Schenker Silvia · Nationalrat · 2010-12-16
Schenker Silvia · Nationalrat · Basel-Stadt · Sozialdemokratische Fraktion · 2010-12-16
Wortprotokoll
Wenn man auf der Fahne Artikel 21 anschaut und sieht, dass es nur einen Minderheitsantrag gibt, den Minderheitsantrag Weber-Gobet, der lediglich einer kleinen Differenz zum ursprünglichen Plan des Bundesrates entspricht, dann mag das erstaunen, hat doch im Vorfeld der Debatte um dieses erste Massnahmenpaket der 6. IV-Revision gerade dieses Thema, nämlich die Hilfsmittel, Schlagzeilen gemacht und die Gemüter sehr bewegt. Der Bundesrat will sich bei den Hilfsmitteln eine zusätzliche Möglichkeit geben.
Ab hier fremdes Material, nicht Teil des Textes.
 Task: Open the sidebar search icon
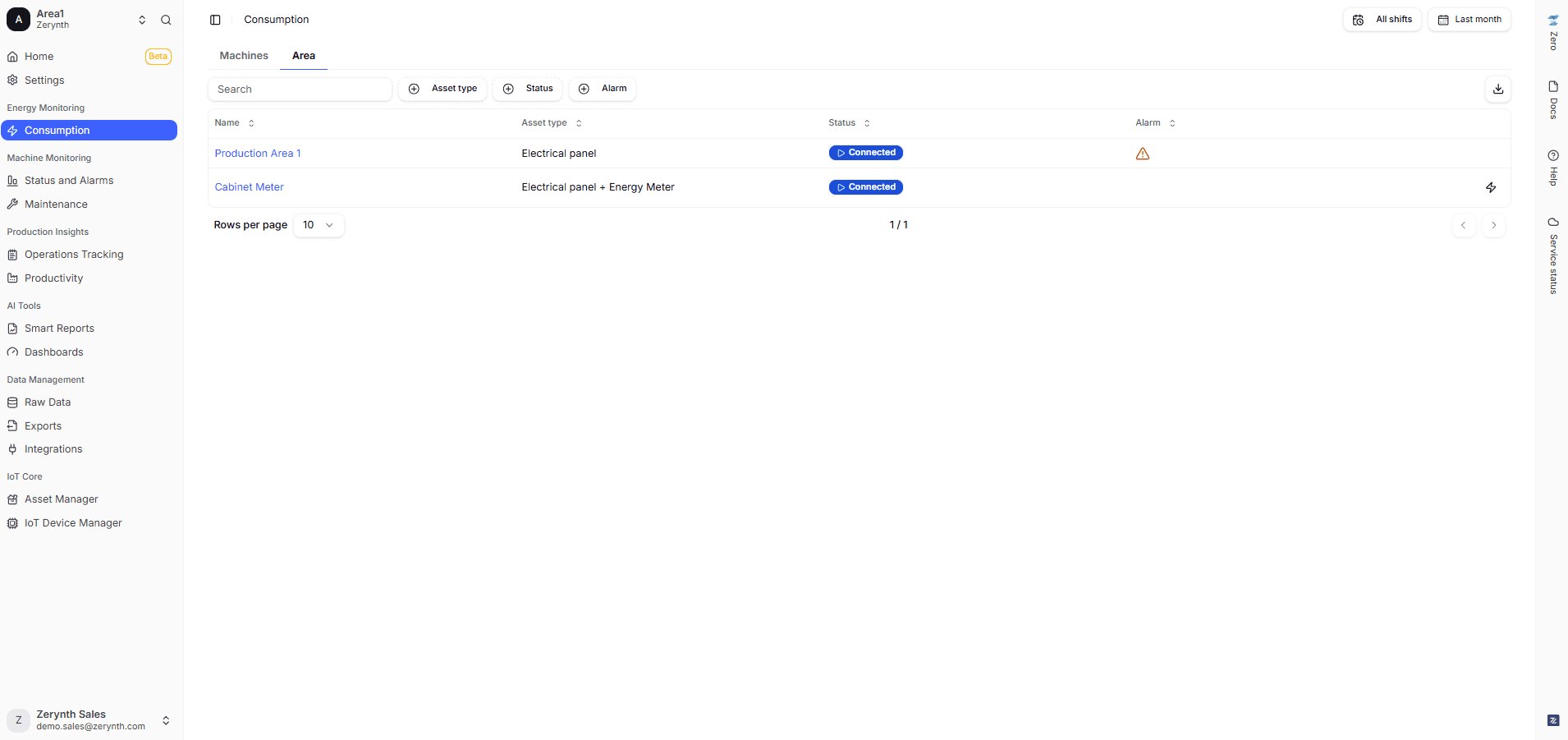(166, 20)
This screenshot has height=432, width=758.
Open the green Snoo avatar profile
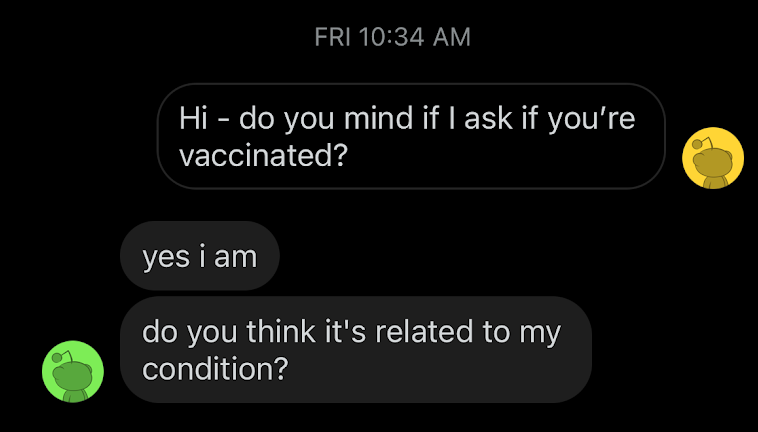pyautogui.click(x=73, y=371)
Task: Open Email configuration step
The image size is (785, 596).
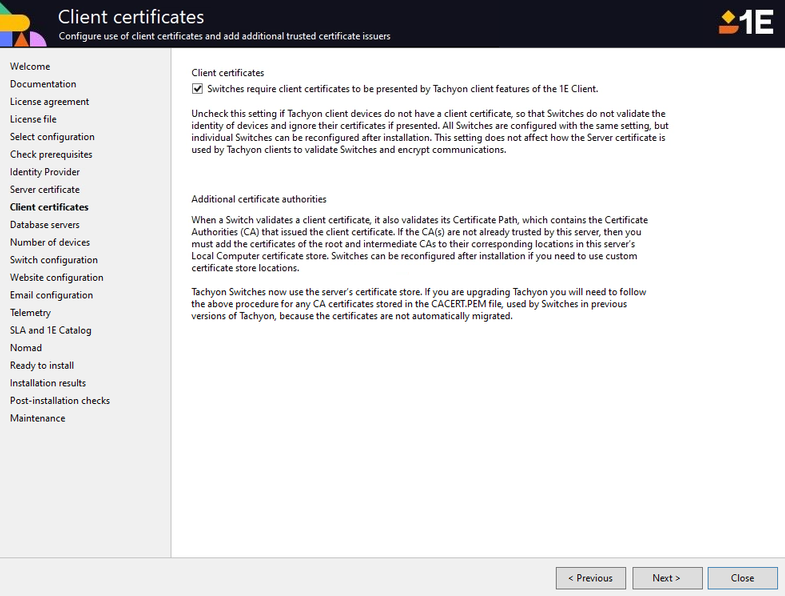Action: [52, 295]
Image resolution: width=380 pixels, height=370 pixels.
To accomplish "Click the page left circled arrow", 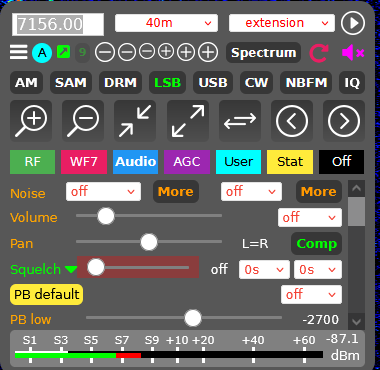I will [292, 121].
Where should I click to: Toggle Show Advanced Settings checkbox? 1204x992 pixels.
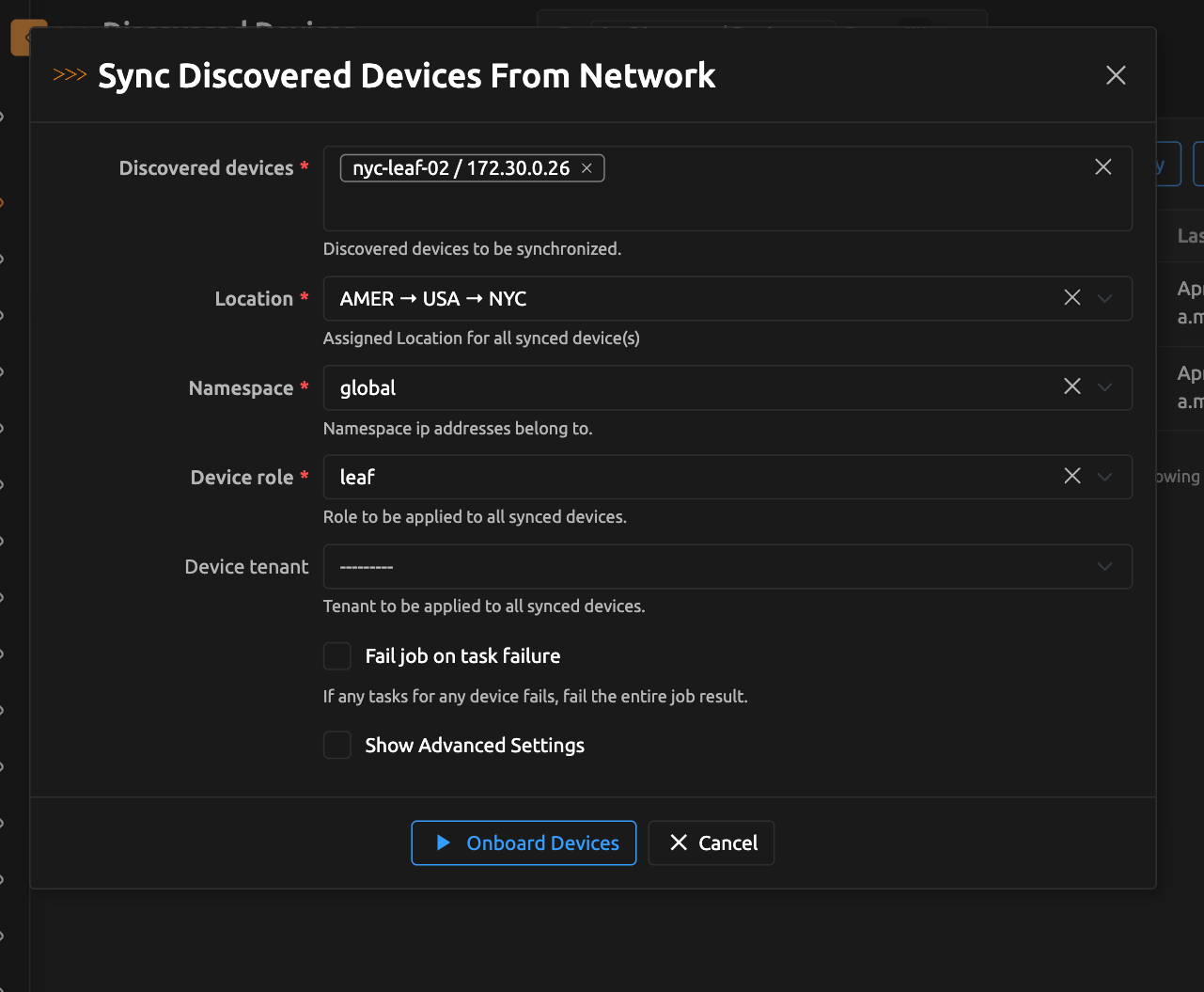click(x=337, y=746)
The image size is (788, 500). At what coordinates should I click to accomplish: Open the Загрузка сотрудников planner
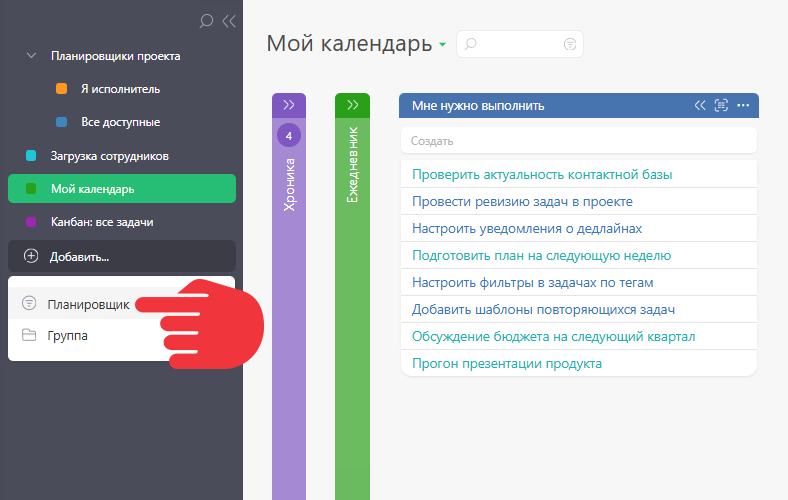click(110, 156)
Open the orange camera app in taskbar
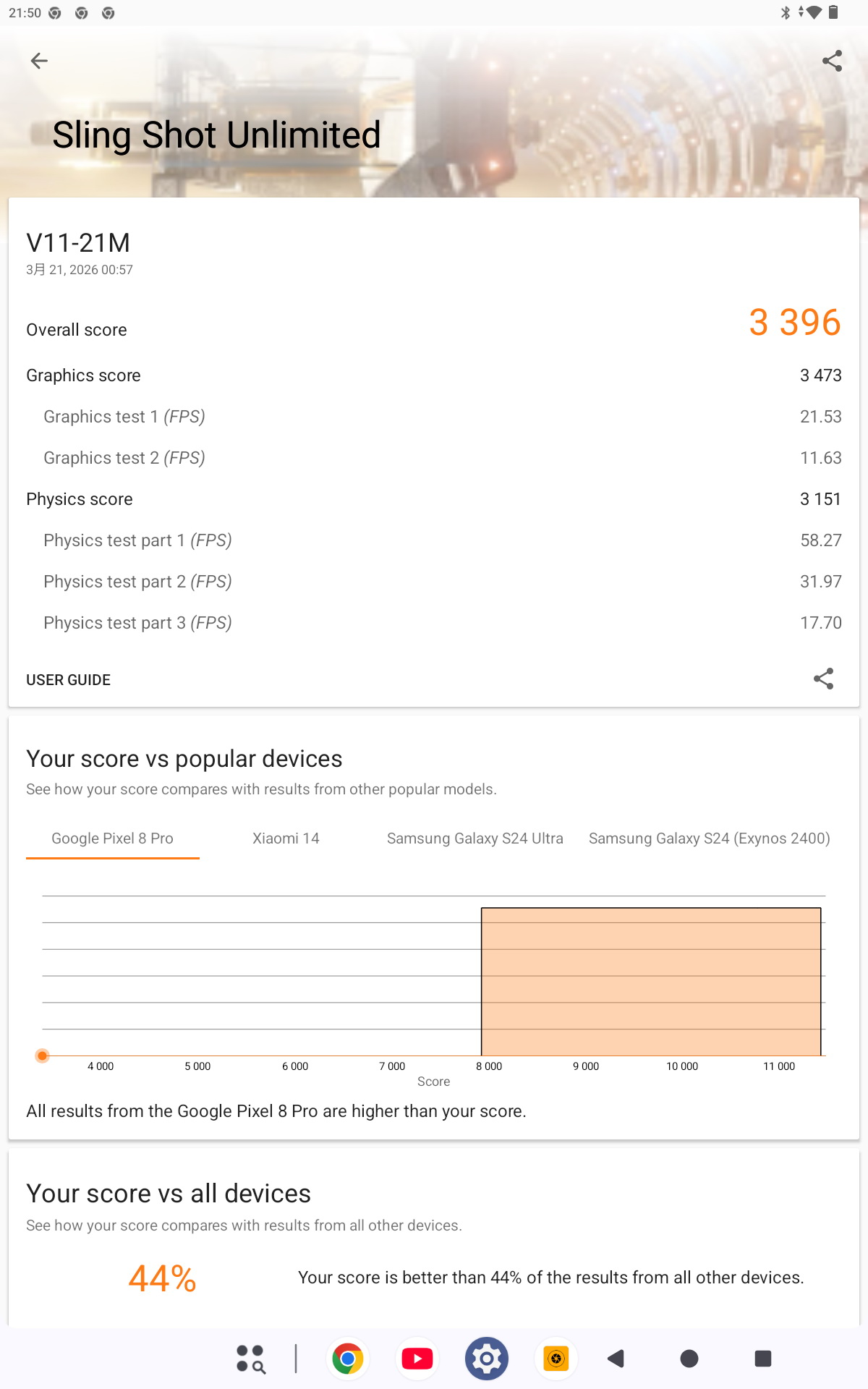 556,1359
Bisher gab es folgende Instrumente für die Beschaffung und Vergütung von Hilfsmitteln: erstens das Festsetzen von Pauschalbeträgen, zweitens das Aushandeln von Tarifverträgen und drittens die Festsetzung von Höchstbeträgen. Es hat sich gezeigt, dass bei gewissen Hilfsmitteln, insbesondere bei Hörgeräten, die Preise sehr hoch und die Gewinnmargen der Branche beträchtlich sind. Die Verhandlungen mit der Branche haben nicht zu wesentlichen Preissenkungen geführt.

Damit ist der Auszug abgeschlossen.